Zhang Yaping, Liu Mingqian, Hu Shundong, Shen Yao, Lan Jun, Jiang Beibei, de Bock Geertruida H, Vliegenthart Rozemarijn, Chen Xu, Xie Xueqian
Radiology Department, Shanghai General Hospital, Shanghai Jiao Tong University School of Medicine, Haining Rd.100, Shanghai, 200080 China.
Radiology Department, Shanghai General Hospital of Nanjing Medical University, Haining Rd.100, Shanghai, 200080 China.
Commun Med (Lond). 2021 Oct 28;1:43. doi: 10.1038/s43856-021-00043-x. eCollection 2021.
Artificial intelligence can assist in interpreting chest X-ray radiography (CXR) data, but large datasets require efficient image annotation. The purpose of this study is to extract CXR labels from diagnostic reports based on natural language processing, train convolutional neural networks (CNNs), and evaluate the classification performance of CNN using CXR data from multiple centers.
We collected the CXR images and corresponding radiology reports of 74,082 subjects as the training dataset. The linguistic entities and relationships from unstructured radiology reports were extracted by the bidirectional encoder representations from transformers (BERT) model, and a knowledge graph was constructed to represent the association between image labels of abnormal signs and the report text of CXR. Then, a 25-label classification system were built to train and test the CNN models with weakly supervised labeling.

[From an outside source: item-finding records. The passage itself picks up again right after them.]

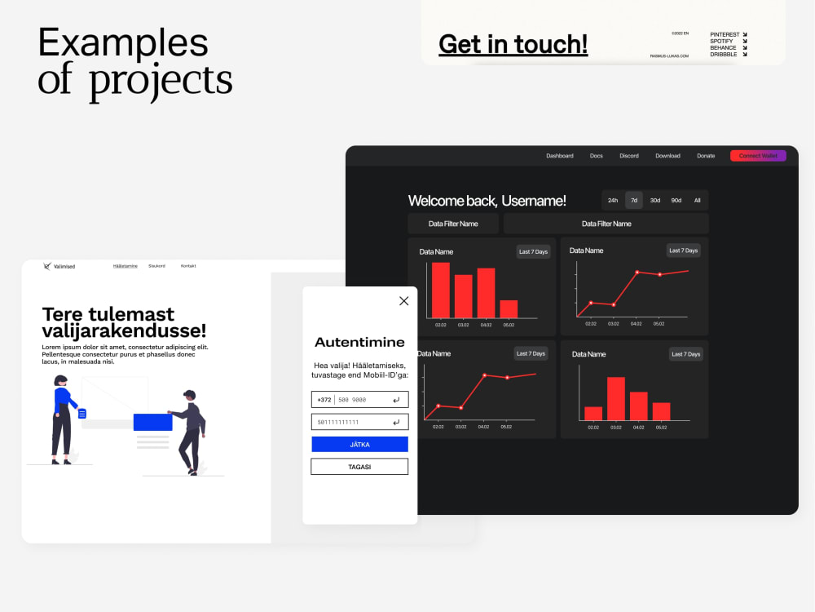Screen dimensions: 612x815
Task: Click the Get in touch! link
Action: tap(513, 44)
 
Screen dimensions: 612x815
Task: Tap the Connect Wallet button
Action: tap(758, 156)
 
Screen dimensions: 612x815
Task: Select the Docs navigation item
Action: tap(597, 156)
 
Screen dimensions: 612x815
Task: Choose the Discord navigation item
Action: tap(629, 156)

In three external test cohorts of 5,996 symptomatic patients, 2,130 screening examinees, and 1,804 community clinic patients, the mean AUC of identifying 25 abnormal signs by CNN reaches 0.866 ± 0.110, 0.891 ± 0.147, and 0.796 ± 0.157, respectively. In symptomatic patients, CNN shows no significant difference with local radiologists in identifying 21 signs (p > 0.05), but is poorer for 4 signs (p < 0.05). In screening examinees, CNN shows no significant difference for 17 signs (p > 0.05), but is poorer at classifying nodules (p = 0.013). In community clinic patients, CNN shows no significant difference for 12 signs (p > 0.05), but performs better for 6 signs (p < 0.001).
We construct and validate an effective CXR interpretation system based on natural language processing.
人工智能可辅助解读胸部X线摄影(CXR)数据,但大型数据集需要高效的图像标注。本研究的目的是基于自然语言处理从诊断报告中提取CXR标签,训练卷积神经网络(CNN),并使用来自多个中心的CXR数据评估CNN的分类性能。
我们收集了74082名受试者的CXR图像及相应的放射学报告作为训练数据集。通过基于变换器的双向编码器表征(BERT)模型从未结构化的放射学报告中提取语言实体和关系,并构建知识图谱以表示异常征象的图像标签与CXR报告文本之间的关联。然后,构建一个25标签分类系统,用弱监督标注来训练和测试CNN模型。
在三个外部测试队列中,分别为5996名有症状患者、2130名筛查受检者和1804名社区诊所患者,CNN识别25种异常征象的平均AUC分别达到0.866±0.110、0.891±0.147和0.796±0.157。在有症状患者中,CNN在识别21种征象方面与当地放射科医生无显著差异(p>0.05),但在4种征象上表现较差(p<0.05)。在筛查受检者中,CNN在17种征象上无显著差异(p>0.05),但在结节分类方面较差(p=0.013)。在社区诊所患者中,CNN在12种征象上无显著差异(p>0.05),但在6种征象上表现更好(p<0.001)。
我们构建并验证了一个基于自然语言处理的有效的CXR解读系统。